Try it:
Set down, word for word, every line of the listing below, starting with the one that contains "Click the graduation" and ending with the final line. Include nothing else.

Material for this exercise:
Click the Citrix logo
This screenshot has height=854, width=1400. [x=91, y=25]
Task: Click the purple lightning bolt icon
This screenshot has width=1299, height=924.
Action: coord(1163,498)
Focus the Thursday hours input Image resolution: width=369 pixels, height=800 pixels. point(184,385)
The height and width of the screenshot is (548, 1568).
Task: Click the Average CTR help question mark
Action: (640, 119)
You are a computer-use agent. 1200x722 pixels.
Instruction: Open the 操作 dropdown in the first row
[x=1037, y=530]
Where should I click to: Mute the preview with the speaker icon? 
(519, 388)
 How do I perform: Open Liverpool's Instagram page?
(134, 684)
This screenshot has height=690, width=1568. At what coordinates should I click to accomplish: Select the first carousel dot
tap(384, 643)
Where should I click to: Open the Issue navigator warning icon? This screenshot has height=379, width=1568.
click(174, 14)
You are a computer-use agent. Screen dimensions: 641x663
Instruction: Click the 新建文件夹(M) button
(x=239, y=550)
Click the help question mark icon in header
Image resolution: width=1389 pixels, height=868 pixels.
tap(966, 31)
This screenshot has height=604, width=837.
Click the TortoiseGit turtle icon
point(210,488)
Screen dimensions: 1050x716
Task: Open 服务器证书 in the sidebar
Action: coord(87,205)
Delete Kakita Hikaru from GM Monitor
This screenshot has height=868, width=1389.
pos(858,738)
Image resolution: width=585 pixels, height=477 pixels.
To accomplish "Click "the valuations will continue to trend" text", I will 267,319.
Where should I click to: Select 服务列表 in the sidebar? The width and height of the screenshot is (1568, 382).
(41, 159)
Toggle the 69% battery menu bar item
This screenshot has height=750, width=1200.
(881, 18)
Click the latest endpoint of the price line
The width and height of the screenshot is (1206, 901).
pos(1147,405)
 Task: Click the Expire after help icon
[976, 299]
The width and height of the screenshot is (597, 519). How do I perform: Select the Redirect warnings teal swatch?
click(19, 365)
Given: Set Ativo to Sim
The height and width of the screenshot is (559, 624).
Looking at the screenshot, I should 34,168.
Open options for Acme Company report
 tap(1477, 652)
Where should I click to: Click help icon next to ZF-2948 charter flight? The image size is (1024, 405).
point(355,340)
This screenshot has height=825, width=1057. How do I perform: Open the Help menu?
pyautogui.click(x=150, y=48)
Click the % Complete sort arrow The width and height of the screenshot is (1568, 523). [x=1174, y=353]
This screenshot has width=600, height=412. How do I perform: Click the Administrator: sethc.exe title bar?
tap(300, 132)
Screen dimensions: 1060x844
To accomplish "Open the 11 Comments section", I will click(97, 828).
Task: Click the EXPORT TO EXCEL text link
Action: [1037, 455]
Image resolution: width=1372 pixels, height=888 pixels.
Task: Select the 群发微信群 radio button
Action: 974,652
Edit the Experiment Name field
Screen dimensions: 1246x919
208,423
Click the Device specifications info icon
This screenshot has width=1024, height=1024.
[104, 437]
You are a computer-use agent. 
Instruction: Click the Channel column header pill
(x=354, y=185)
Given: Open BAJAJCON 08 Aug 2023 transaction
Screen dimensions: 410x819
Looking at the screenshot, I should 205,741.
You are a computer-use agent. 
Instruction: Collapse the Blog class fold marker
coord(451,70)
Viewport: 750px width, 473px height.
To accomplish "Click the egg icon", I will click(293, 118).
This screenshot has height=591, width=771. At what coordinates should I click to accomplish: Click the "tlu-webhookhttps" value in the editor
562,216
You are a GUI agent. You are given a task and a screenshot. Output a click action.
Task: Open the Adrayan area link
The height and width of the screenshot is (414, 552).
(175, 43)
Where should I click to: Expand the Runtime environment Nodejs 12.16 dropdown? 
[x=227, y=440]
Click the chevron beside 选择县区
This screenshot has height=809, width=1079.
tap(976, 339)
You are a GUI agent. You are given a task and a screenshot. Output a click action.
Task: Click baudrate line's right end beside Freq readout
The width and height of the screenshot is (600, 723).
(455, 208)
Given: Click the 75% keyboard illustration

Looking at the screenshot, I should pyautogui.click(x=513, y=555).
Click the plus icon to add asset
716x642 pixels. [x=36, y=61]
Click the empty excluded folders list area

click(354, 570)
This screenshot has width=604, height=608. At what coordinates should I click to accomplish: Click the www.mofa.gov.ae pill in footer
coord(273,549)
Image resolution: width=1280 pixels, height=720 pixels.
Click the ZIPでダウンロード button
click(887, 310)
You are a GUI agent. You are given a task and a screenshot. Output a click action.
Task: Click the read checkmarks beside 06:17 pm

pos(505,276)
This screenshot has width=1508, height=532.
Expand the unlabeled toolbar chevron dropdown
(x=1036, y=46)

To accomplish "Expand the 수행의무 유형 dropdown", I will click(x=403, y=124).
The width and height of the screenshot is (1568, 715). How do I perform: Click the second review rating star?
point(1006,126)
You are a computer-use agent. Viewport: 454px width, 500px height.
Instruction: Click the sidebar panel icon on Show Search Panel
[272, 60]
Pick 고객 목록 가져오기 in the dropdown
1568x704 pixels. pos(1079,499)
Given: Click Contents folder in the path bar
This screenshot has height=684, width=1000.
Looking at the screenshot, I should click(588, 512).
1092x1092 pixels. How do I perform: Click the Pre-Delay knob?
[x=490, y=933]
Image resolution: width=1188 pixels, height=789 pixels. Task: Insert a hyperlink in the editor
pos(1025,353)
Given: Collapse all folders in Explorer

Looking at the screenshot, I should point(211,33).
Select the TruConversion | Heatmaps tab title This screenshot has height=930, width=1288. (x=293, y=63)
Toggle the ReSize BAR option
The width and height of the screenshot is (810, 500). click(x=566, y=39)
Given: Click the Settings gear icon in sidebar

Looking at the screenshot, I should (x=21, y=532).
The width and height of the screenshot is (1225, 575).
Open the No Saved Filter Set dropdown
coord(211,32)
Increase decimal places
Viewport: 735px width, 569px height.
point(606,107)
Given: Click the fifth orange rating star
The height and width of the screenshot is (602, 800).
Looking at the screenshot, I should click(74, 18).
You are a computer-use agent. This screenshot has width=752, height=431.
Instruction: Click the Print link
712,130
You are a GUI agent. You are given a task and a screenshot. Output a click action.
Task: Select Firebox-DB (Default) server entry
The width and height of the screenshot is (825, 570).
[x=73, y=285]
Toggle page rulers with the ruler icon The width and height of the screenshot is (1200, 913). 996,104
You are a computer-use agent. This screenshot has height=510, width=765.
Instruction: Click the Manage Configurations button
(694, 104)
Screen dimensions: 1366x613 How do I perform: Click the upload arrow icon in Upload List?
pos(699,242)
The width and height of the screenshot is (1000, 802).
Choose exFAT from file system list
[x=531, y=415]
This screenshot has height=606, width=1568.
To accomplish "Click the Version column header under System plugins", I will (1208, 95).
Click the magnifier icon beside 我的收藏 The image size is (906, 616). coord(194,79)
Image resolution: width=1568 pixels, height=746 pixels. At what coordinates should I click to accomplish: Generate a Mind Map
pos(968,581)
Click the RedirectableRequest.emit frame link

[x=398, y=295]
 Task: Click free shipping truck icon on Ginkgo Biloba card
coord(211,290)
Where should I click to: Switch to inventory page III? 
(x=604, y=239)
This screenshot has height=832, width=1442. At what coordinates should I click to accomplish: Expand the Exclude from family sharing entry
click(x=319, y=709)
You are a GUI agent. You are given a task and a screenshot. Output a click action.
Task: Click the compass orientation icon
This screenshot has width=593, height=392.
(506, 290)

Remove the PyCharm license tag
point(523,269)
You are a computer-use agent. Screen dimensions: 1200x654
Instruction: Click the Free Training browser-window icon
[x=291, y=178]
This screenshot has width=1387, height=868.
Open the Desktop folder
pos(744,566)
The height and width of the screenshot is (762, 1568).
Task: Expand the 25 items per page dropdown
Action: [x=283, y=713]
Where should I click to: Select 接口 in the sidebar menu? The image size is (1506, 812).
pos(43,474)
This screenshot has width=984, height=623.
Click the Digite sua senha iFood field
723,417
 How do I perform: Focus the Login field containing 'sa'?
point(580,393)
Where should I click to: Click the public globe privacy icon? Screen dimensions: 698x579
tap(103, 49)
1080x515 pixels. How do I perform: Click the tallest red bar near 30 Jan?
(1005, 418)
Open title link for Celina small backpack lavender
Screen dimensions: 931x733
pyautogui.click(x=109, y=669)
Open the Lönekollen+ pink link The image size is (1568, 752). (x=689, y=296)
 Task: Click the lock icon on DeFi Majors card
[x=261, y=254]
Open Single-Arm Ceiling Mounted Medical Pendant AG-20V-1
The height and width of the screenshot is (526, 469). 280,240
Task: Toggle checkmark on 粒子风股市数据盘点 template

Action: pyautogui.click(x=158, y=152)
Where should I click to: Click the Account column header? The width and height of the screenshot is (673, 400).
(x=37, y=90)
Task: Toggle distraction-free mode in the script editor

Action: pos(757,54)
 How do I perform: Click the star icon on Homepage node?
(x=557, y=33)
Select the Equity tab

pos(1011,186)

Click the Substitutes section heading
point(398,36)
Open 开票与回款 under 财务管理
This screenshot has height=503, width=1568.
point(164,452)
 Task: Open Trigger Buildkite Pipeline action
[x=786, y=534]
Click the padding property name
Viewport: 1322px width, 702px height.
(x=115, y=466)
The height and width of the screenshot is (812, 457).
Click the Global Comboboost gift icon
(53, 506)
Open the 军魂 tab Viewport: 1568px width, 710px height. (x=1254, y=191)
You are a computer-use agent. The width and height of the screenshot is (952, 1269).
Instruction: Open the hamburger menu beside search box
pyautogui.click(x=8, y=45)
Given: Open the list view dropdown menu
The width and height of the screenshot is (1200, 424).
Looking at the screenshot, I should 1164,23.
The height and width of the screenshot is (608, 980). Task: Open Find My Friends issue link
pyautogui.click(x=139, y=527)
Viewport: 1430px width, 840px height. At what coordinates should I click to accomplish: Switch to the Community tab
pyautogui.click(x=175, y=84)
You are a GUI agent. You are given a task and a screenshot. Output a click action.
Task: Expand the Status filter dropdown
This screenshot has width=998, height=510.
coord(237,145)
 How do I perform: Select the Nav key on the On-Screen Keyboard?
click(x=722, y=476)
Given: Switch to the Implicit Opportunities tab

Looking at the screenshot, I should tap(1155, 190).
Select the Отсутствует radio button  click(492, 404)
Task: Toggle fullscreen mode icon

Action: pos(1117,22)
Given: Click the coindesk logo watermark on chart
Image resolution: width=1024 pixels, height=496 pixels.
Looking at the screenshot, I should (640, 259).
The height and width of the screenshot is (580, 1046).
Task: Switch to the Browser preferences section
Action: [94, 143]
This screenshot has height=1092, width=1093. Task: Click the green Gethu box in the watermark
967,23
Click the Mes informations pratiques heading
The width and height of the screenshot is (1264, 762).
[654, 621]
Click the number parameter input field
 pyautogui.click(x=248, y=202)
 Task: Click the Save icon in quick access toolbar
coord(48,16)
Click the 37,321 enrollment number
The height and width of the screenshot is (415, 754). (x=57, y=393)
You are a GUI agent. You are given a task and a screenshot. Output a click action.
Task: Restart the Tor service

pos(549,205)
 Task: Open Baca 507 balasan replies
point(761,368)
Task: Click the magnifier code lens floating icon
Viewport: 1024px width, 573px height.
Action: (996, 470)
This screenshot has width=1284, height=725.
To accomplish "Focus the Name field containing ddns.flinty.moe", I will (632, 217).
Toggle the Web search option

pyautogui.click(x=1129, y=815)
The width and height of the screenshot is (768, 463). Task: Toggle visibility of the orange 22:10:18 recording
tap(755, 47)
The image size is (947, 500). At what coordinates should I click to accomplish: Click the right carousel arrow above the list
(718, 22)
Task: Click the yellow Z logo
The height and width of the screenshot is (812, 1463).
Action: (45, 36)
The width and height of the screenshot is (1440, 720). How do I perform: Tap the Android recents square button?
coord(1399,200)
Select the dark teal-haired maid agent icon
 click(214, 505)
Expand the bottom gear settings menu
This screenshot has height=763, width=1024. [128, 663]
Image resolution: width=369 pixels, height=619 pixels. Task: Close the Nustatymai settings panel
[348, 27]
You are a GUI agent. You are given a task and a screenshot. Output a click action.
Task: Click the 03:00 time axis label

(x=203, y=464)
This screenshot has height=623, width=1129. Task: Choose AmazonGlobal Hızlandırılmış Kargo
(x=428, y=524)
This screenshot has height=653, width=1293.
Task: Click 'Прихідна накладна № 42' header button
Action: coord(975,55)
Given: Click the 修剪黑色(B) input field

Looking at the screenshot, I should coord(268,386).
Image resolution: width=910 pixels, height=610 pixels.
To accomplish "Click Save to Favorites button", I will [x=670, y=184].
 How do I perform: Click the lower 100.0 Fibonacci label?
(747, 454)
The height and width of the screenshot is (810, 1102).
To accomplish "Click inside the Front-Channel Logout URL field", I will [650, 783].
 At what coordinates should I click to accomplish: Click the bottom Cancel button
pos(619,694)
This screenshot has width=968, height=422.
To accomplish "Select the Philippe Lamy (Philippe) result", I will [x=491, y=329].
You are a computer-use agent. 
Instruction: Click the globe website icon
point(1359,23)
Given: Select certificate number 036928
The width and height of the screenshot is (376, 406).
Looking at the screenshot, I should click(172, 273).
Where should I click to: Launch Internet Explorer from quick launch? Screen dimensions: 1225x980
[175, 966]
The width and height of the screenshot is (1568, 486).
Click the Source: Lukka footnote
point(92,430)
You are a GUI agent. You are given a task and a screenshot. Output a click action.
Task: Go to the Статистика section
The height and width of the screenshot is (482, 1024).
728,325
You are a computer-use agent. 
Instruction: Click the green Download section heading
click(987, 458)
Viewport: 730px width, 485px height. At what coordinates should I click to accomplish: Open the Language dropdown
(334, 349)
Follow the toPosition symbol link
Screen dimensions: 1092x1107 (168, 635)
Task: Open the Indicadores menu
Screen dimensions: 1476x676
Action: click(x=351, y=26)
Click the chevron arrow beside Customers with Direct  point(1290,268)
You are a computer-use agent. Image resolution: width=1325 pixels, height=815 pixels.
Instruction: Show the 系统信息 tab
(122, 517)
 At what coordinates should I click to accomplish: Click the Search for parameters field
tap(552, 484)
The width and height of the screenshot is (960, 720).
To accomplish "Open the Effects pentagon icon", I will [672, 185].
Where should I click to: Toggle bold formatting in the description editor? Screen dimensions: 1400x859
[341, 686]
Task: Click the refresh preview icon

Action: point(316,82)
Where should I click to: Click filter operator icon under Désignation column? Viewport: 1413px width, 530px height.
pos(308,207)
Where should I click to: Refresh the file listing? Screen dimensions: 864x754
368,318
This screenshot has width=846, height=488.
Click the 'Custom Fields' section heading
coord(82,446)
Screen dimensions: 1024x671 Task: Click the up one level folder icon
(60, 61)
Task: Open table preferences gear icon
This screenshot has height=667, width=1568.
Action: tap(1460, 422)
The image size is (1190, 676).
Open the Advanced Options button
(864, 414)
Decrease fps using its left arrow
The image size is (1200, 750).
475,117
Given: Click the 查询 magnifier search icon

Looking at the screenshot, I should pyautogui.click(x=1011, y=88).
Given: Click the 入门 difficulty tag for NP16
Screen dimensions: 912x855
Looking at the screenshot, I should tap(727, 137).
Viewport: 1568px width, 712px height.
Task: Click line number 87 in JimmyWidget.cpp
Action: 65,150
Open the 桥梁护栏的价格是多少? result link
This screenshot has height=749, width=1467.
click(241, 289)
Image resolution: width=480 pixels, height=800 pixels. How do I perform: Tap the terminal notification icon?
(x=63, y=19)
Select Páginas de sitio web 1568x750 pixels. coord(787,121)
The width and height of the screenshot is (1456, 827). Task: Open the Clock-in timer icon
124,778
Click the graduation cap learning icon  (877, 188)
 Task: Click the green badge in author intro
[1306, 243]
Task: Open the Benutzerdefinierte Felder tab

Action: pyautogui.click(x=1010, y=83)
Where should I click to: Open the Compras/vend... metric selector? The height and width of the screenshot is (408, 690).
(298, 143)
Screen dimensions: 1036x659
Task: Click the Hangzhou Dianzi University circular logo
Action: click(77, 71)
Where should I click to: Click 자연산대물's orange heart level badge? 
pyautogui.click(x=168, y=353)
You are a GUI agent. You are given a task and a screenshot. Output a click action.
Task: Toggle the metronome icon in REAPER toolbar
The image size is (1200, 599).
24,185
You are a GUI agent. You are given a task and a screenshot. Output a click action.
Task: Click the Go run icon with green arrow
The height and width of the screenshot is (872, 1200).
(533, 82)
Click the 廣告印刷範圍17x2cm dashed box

Response to this exercise:
Click the graduation cap learning icon  (877, 188)
 Task: Click the green badge in author intro
[1306, 243]
Task: Open the Benutzerdefinierte Felder tab

Action: pyautogui.click(x=1010, y=83)
Where should I click to: Open the Compras/vend... metric selector? The height and width of the screenshot is (408, 690).
(298, 143)
Screen dimensions: 1036x659
Task: Click the Hangzhou Dianzi University circular logo
Action: click(77, 71)
Where should I click to: Click 자연산대물's orange heart level badge? 
pyautogui.click(x=168, y=353)
You are a GUI agent. You are given a task and a screenshot. Output a click action.
Task: Toggle the metronome icon in REAPER toolbar
The image size is (1200, 599).
24,185
You are a GUI agent. You are given a task and a screenshot. Output a click action.
Task: Click the Go run icon with green arrow
The height and width of the screenshot is (872, 1200).
(533, 82)
Click the 廣告印刷範圍17x2cm dashed box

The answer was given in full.